In this pessimistic conservation landscape, conservation requires money to create and enforce protected areas to stop resource exploitation. This presents an ineffective system. On one side, the way to make money is to (either directly or indirectly) exploit natural resources. On the other side, the way we conserve (not exploit) natural resources is to finance protection and enforcement. If conservation requires money, and money requires the exploitation of natural resources, then conservation would require the exploitation of natural resources.

This may not be immediately obvious, so let me present the case study of the carbon market – the most well-established mechanism to channel private sector investment to nature conservation – to explain how the money-centrism of conservation makes it largely ineffective.

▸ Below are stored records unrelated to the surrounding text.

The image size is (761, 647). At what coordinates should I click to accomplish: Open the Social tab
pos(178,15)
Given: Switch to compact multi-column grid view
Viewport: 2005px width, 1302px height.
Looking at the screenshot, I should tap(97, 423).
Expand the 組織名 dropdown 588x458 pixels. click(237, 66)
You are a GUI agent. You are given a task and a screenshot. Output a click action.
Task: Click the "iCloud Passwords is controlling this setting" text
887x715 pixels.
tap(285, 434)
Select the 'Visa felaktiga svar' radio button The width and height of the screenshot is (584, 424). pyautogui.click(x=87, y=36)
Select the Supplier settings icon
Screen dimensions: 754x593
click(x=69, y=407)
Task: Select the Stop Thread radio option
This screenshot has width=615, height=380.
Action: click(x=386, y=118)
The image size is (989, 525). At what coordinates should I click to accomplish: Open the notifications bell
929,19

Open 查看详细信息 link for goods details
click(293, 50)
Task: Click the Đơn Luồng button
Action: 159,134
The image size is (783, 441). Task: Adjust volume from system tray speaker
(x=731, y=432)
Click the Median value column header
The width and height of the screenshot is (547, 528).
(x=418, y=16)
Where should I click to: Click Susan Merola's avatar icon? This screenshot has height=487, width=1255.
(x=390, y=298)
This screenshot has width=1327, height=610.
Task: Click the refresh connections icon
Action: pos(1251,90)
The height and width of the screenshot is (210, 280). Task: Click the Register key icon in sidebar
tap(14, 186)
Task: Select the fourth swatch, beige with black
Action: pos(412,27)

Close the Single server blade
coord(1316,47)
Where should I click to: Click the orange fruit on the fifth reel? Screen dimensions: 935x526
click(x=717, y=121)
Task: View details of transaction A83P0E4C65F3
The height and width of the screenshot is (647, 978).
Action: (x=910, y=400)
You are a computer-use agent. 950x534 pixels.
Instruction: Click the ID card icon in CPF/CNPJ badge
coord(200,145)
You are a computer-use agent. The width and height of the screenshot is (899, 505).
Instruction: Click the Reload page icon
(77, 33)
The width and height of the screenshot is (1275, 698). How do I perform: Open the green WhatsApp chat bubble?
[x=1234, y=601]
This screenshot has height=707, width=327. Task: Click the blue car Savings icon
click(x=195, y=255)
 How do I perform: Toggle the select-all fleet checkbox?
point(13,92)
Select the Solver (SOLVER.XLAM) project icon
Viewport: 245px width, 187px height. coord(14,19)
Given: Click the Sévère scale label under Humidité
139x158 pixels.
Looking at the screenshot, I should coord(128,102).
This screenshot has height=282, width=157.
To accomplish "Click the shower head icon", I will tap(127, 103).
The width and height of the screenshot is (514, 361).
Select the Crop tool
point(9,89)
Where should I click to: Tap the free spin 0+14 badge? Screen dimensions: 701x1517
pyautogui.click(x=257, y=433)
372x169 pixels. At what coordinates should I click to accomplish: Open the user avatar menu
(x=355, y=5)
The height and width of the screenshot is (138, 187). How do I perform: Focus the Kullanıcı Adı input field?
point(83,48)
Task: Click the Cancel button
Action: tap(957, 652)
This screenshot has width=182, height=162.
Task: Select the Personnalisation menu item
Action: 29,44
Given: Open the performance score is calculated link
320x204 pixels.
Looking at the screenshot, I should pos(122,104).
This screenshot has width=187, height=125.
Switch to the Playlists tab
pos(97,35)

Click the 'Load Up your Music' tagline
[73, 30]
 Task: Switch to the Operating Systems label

Carbon markets take the complex and highly uncertain science of the carbon cycle and selectively simplify it to create an exchangeable commodity – carbon credits. The methodologies used to calculate carbon credits are a source of great controversy, but I will not add to the debate. Instead, I will simply state that in the current context even the most robust methodologies are prone to corruption due to the large demand and little supply of carbon credits, as well as the competitive nature of conservation finance. Project developers are incentivized to quickly meet market demands with questionable scientific and/or social practices or be outcompeted by competitors who do.

Even if we could somehow make incorruptible carbon markets, carbon markets still reinforce existing power structures. By placing socio-ecological issues in monetary terms, carbon markets place conservation at the mercy of environmentally damaging industries with money. If we take a look at the volunteer carbon market, about 2/3 of all carbon credits issued through the Verified Carbon Standard’s most popular nature-based methodology (VM0007) were purchased by the oil and gas industry. The remainder of the credits were purchased by carbon offsetting firms, or by other socio- ecologically damaging industries – energy, luxury, auto, fashion/cosmetics.

In the current system, conservation relies on environmentally damaging industries. These industries make money through environmentally damaging activities. These damaging activities increase the need for conservation. This increased need for conservation increases the need for money from the environmentally damaging industries. This money-centric conservation system creates an self-defeating feedback loop. Nevertheless, if we judge this system according to the hegemonic economic order of limitless growth, it is actually rather effective. Because it feeds off itself, it will grow indefinitely; it creates more and more economic activity, and increases GDP. Better yet, it can be framed as a conservation victory by allowing more money to be allocated for conservation, even if more conservation funding invariably means more exploitation of natural resources.

In a way, the problem with conservation is money. Not in the sense that conservation requires more money, but in the sense that actually existing conservation depends on the environmentally damaging activities it theoretically intends to mitigate. If there is any hope for life, we must radically change existing growth-focused conservation, and remember the true objective of conservation: to preserve life. We must reject the notion of violent human nature, and question the human-nature dichotomy. We must embrace our joyful curiosity and reframe conservation as the conviviality between human and non-human life. We must stop exploiting nature for economic growth and instead limit our exploitation to meet our subsistence. We must change the subject of conservation from money to life.


Fernando works at the intersection of climate policy, marine conservation, and marine biogeochemistry research. His most recent work focused on seagrass conservation and climate finance. He is particularly concerned with the fatally flawed market based instruments that govern climate change mitigation and ecosystem conservation actions.